La dénonciation de l’extractivisme, c’est-à-dire de l’exploitation des biens naturels à l’échelle industrielle – sous toutes ses formes (hydrocarbures y compris gaz et pétrole de schiste, mines, grands barrages, agro-industrie, etc.), a fortement marqué le FAME, en établissant un lien fort entre social et environnement dans la lutte contre les nuisances et la pollution. A l’inverse, la pollution est un thème quasiment absent du FME (et de sa déclaration ministérielle) et quand il apparaît, il est isolé des autres thèmes.

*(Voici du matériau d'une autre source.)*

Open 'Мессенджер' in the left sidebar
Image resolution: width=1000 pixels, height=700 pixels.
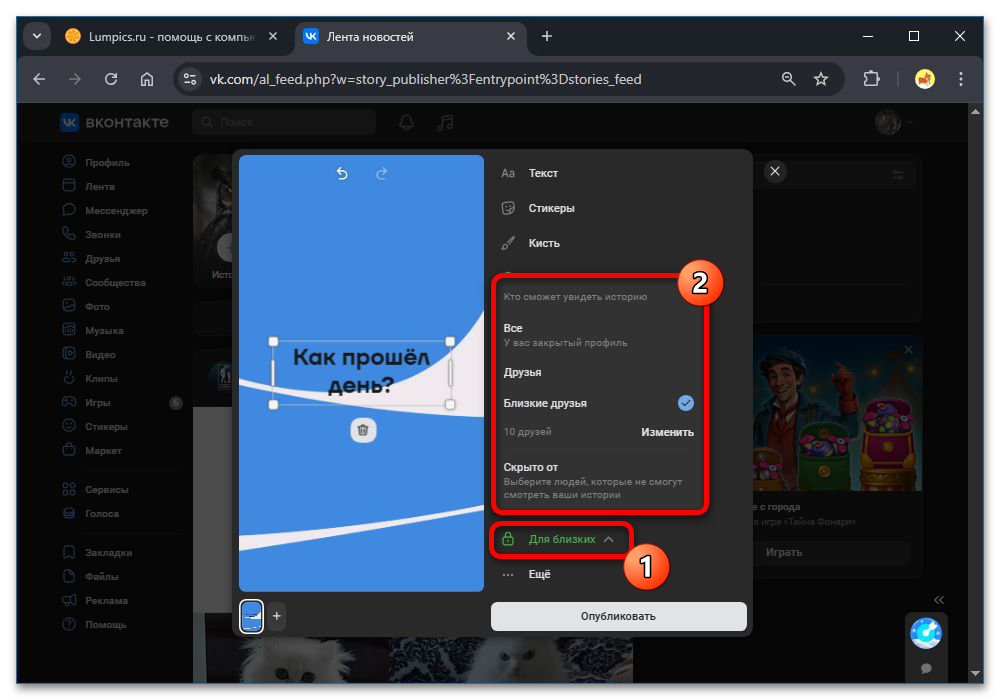[116, 211]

Le fil bleu de la démocratie traverse le FAME, avec les expériences très nombreuses, de référendums réussis, en Italie, dans des villes allemandes comme Berlin, à Madrid en Espagne, mais aussi en Amérique du Sud. L’exigence de voir les populations consultées sur toutes les grandes décisions concernant l’eau a trouvé un écho puissant. Mais s’est exprimée aussi la volonté d’être partie prenante de la gestion au quotidien, de la participation directe. Sans même parler de référendums, d’une façon plus générale, la politique, la responsabilité des Etats, tendent à disparaître du champ du FME.
Le bilan du FAME ouvre des perspectives nouvelles. L’envie de continuer ensemble va se concrétiser dans des campagnes et à plus long terme des structures communes, en particulier au niveau européen. Initiative citoyenne européenne « l’eau est un droit humain » portée par les syndicats des services publics dès 2012 ; initiative citoyenne européenne « l’eau aux citoyens » portée par une plate-forme associative prévue en 2013 ; création d’un mouvement européen des associations pour l’eau bien commun, avec la mise en place de groupes de travail et une assemblée générale prévue en novembre 2012.
Le FAME a mis en évidence ce que nous avons en commun. Le sociologue Boaventura de Sousa Santos évoque « la défense des biens communs de l’humanité comme réponse à la marchandisation, à la privatisation et à la financiarisation de la vie. Les biens communs sont des biens produits par la nature ou par des groupes humains, qui doivent appartenir à la collectivité et non au secteur privé ou à l’Etat, même s’il incombe à ce dernier de participer à leur protection. Ils sont le contrepoint du développement capitaliste (…) L’eau commence à être considérée comme un bien commun par excellence Les combats contre sa privatisation dans plusieurs pays figurent parmi ceux qui remportent le plus de victoires. »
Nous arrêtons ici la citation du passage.